• _WHAT THE EXERCISE ASKS_
Your task is to give the entries back exactly, leaving nothing out.

[MATERIAL SHOWN Boundary: Start]

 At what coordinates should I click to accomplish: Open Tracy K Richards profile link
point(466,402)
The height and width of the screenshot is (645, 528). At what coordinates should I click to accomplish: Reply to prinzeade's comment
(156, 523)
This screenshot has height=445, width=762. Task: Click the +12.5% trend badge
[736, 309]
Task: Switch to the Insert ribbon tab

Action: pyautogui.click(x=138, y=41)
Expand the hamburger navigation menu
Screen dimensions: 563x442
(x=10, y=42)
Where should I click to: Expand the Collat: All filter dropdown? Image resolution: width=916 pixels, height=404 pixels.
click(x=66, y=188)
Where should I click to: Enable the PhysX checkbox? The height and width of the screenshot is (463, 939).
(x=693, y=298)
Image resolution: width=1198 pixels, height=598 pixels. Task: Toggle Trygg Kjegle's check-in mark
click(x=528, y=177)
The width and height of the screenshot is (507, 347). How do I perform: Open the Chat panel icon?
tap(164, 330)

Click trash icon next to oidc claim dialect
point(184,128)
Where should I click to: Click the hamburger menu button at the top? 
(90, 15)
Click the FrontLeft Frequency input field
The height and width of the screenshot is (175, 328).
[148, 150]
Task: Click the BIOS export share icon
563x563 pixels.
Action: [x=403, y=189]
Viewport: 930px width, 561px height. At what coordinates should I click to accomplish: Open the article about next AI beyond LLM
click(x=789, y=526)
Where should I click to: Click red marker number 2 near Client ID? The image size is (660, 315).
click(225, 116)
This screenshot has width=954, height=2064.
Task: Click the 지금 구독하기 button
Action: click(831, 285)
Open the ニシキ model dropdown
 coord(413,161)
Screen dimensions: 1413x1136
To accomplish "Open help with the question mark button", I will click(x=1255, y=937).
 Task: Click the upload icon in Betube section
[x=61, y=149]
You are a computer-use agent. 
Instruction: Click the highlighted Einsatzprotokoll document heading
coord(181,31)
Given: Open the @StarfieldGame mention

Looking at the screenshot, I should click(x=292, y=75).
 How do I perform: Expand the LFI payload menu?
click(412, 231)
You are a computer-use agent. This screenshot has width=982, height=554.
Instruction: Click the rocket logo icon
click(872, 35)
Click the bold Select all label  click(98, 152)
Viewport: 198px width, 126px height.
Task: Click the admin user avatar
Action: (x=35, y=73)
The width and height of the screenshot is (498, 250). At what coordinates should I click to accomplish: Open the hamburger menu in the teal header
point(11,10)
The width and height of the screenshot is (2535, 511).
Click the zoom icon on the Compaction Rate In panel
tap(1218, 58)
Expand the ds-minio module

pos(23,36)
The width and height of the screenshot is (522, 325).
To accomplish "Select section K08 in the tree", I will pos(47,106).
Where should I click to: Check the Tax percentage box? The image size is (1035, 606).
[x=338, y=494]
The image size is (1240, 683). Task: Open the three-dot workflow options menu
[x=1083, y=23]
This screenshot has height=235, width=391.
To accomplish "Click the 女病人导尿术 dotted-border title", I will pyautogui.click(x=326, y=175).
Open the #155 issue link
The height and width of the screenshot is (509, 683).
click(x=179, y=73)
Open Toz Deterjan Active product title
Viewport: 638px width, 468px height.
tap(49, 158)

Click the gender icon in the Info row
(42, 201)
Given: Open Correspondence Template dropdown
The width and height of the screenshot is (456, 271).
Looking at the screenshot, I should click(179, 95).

[MATERIAL SHOWN Boundary: End]

• _ANSWER BOX_
 At what coordinates should I click to accomplish: Open Tracy K Richards profile link
point(466,402)
The height and width of the screenshot is (645, 528). At what coordinates should I click to accomplish: Reply to prinzeade's comment
(156, 523)
This screenshot has height=445, width=762. Task: Click the +12.5% trend badge
[736, 309]
Task: Switch to the Insert ribbon tab

Action: pyautogui.click(x=138, y=41)
Expand the hamburger navigation menu
Screen dimensions: 563x442
(x=10, y=42)
Where should I click to: Expand the Collat: All filter dropdown? Image resolution: width=916 pixels, height=404 pixels.
click(x=66, y=188)
Where should I click to: Enable the PhysX checkbox? The height and width of the screenshot is (463, 939).
(x=693, y=298)
Image resolution: width=1198 pixels, height=598 pixels. Task: Toggle Trygg Kjegle's check-in mark
click(x=528, y=177)
The width and height of the screenshot is (507, 347). How do I perform: Open the Chat panel icon?
tap(164, 330)

Click trash icon next to oidc claim dialect
point(184,128)
Where should I click to: Click the hamburger menu button at the top? 
(90, 15)
Click the FrontLeft Frequency input field
The height and width of the screenshot is (175, 328).
[148, 150]
Task: Click the BIOS export share icon
563x563 pixels.
Action: [x=403, y=189]
Viewport: 930px width, 561px height. At what coordinates should I click to accomplish: Open the article about next AI beyond LLM
click(x=789, y=526)
Where should I click to: Click red marker number 2 near Client ID? The image size is (660, 315).
click(225, 116)
This screenshot has width=954, height=2064.
Task: Click the 지금 구독하기 button
Action: click(831, 285)
Open the ニシキ model dropdown
 coord(413,161)
Screen dimensions: 1413x1136
To accomplish "Open help with the question mark button", I will click(x=1255, y=937).
 Task: Click the upload icon in Betube section
[x=61, y=149]
You are a computer-use agent. 
Instruction: Click the highlighted Einsatzprotokoll document heading
coord(181,31)
Given: Open the @StarfieldGame mention

Looking at the screenshot, I should click(x=292, y=75).
 How do I perform: Expand the LFI payload menu?
click(412, 231)
You are a computer-use agent. This screenshot has width=982, height=554.
Instruction: Click the rocket logo icon
click(872, 35)
Click the bold Select all label  click(98, 152)
Viewport: 198px width, 126px height.
Task: Click the admin user avatar
Action: (x=35, y=73)
The width and height of the screenshot is (498, 250). At what coordinates should I click to accomplish: Open the hamburger menu in the teal header
point(11,10)
The width and height of the screenshot is (2535, 511).
Click the zoom icon on the Compaction Rate In panel
tap(1218, 58)
Expand the ds-minio module

pos(23,36)
The width and height of the screenshot is (522, 325).
To accomplish "Select section K08 in the tree", I will pos(47,106).
Where should I click to: Check the Tax percentage box? The image size is (1035, 606).
[x=338, y=494]
The image size is (1240, 683). Task: Open the three-dot workflow options menu
[x=1083, y=23]
This screenshot has height=235, width=391.
To accomplish "Click the 女病人导尿术 dotted-border title", I will pyautogui.click(x=326, y=175).
Open the #155 issue link
The height and width of the screenshot is (509, 683).
click(x=179, y=73)
Open Toz Deterjan Active product title
Viewport: 638px width, 468px height.
tap(49, 158)

Click the gender icon in the Info row
(42, 201)
Given: Open Correspondence Template dropdown
The width and height of the screenshot is (456, 271).
Looking at the screenshot, I should click(179, 95).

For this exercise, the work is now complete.